Document extract ->
>> BEGIN

A couple
of days after Israeli Prime Minister Ariel Sharon and Palestinian
Authority President Mahmoud Abbas declared a halt to hostilities,
I met with a few of the many journalists and commentators who roam
our streets. They did not think peace had much of a chance. Hamas
had already fired rockets into an Israeli settlement in defiance,
and Sharon has long shown he is willing to respond to any provocation
with more than equal force. Like all of us here, these journalists
had seen many cease-fires and declarations come to nothing. A few
of them knew colleagues who had been killed.
The mood was so sour that I—a children’s
psychiatrist by profession—was suddenly struck by the feeling
that I was in a counseling session, trying to instill hope in the
hearts of traumatized youngsters. “Do you really trust Hamas
to stop terror?” one of the journalists asked me. “Even
when they announce that they are not bound by the agreement?”
To his obvious shock I replied, “Yes.”
I have spent many years observing Hamas at close range
as it has grown from a small Islamic religious movement into a major
army. I have been debating politics with its leaders and members for
a long, long time. That experience leads me to believe that Hamas
will very soon transform into a political party and will seriously
contemplate taking over the government by democratic means.

>> END

Supplied entries ->
>> BEGIN

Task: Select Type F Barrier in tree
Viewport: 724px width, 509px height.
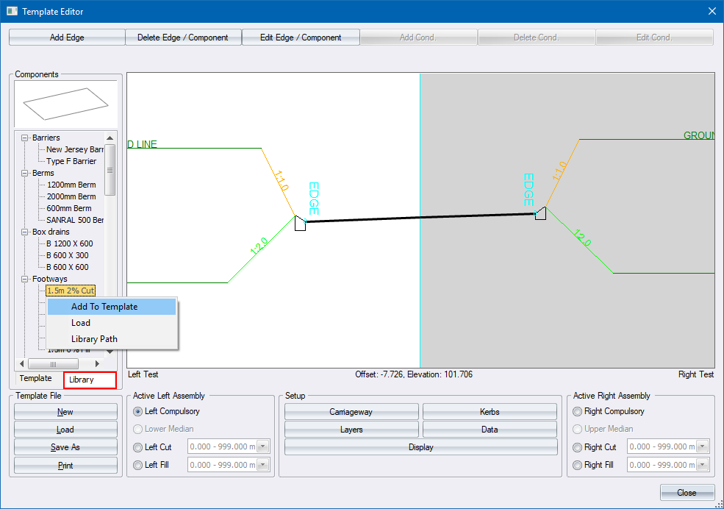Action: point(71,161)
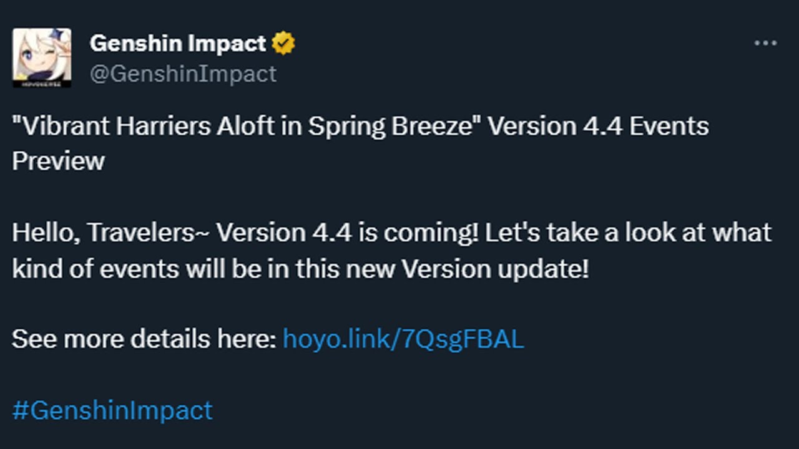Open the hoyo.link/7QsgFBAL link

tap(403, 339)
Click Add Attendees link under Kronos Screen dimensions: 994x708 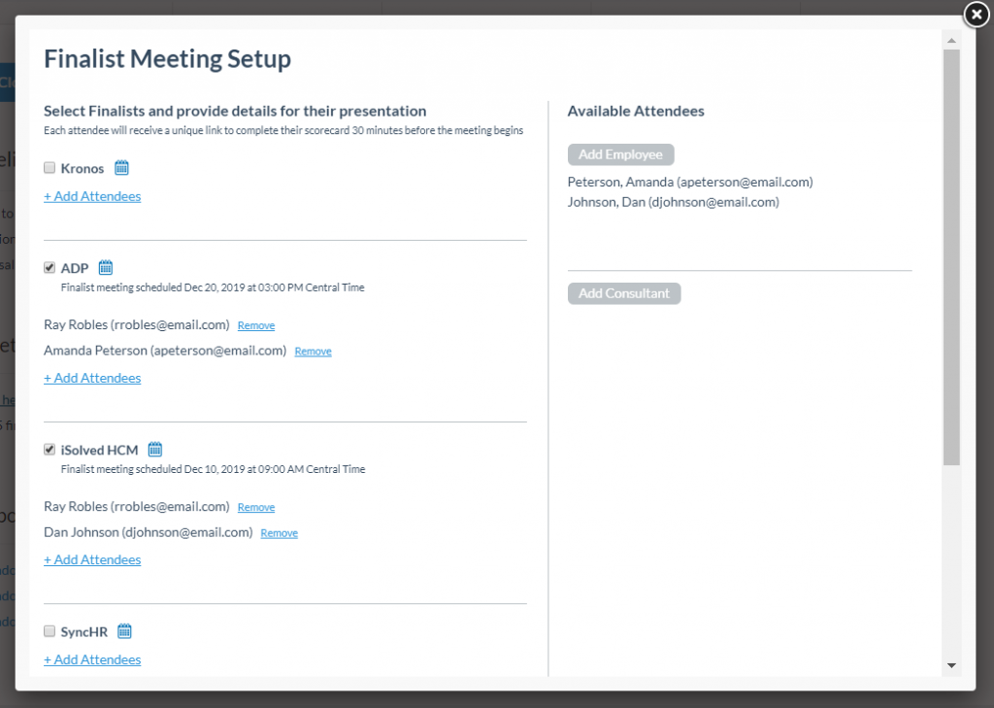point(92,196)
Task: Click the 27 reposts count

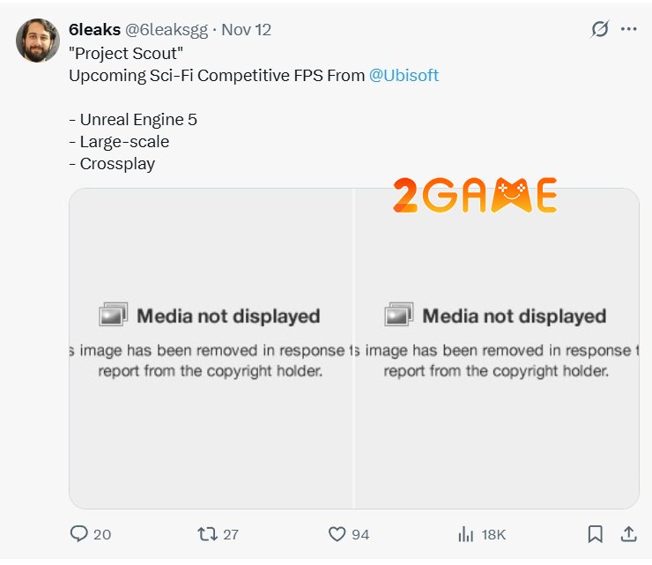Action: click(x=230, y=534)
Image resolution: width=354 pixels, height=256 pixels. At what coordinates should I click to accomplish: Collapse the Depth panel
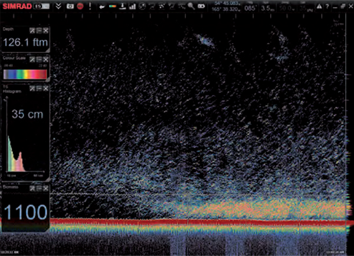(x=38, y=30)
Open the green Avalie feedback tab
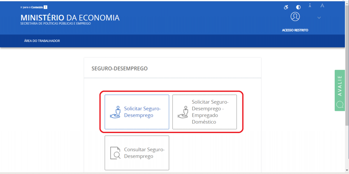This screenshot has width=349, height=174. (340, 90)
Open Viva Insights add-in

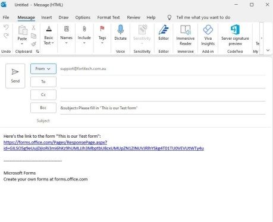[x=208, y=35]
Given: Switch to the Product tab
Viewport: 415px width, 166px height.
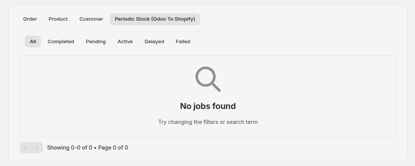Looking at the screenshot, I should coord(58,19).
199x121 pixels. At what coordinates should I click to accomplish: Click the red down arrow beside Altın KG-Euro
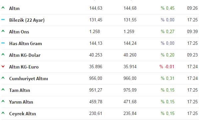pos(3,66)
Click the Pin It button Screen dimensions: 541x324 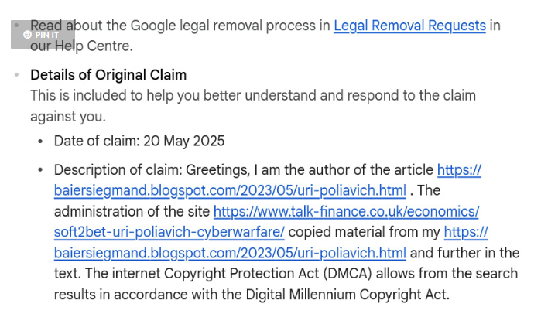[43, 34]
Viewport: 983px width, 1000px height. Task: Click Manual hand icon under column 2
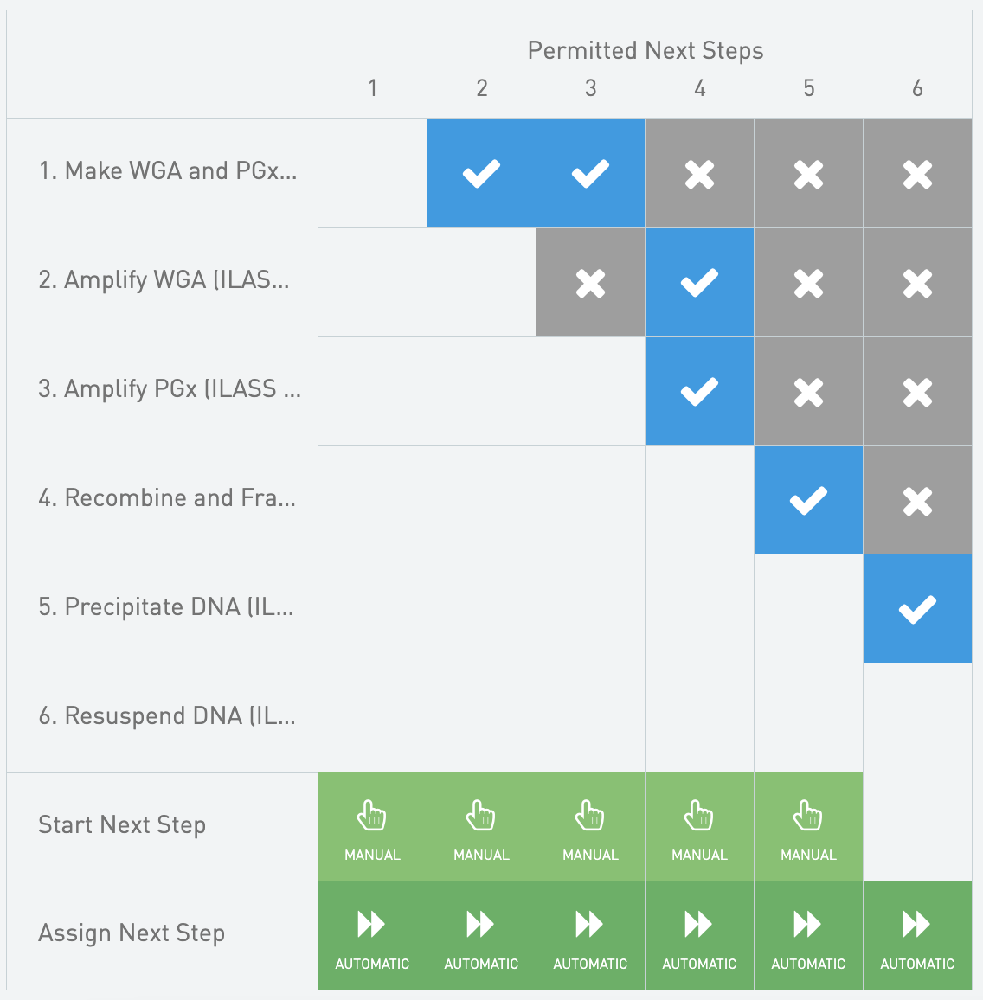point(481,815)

>> END

To do -> Carry the piece about Hamas and the Sharon–Abbas cease-fire forward from its last sentence, writing what comes next.

Exercise result ->
There are sound reasons for my optimism. The first is
that Hamas finally has an incentive to halt terrorist activity. For
years, its raison d’etre has been military action.
But Hamas has just achieved an astounding victory in municipal elections
in the Gaza Strip, winning 70 percent of the seats in local councils.
Fatah, the ruling party that had long dominated the political scene,
was roundly defeated. Hamas has a guaranteed political future when
it chooses to abandon the armed struggle. Furthermore, close observers
have noted important signs of change within Hamas over time. From
remarks made by its spiritual leader, Sheikh Ahmed Yassin, before
his assassination by the Israelis last year, we understand that Hamas
is now prepared to accept a two-state solution to the Israeli-Palestinian
conflict. And as the recent elections showed, Hamas now participates
fully in the democratic process—something that it once called
a Western conspiracy, and even a sin.
Many Palestinians
express horror at the atrocities…but go on to say, “The
Israelis deserve what they get until they stop killing our children.”
Hamas is becoming more organized, more sophisticated
and more confident in itself. For example, in the first intifada,
Hamas was quick to charge people with collaboration with Israel and
to kill them. That was a sign of insecurity. The Hamas of today pledges
not to kill fellow Palestinians, but instead urges the Palestinian
Authority to enforce its laws.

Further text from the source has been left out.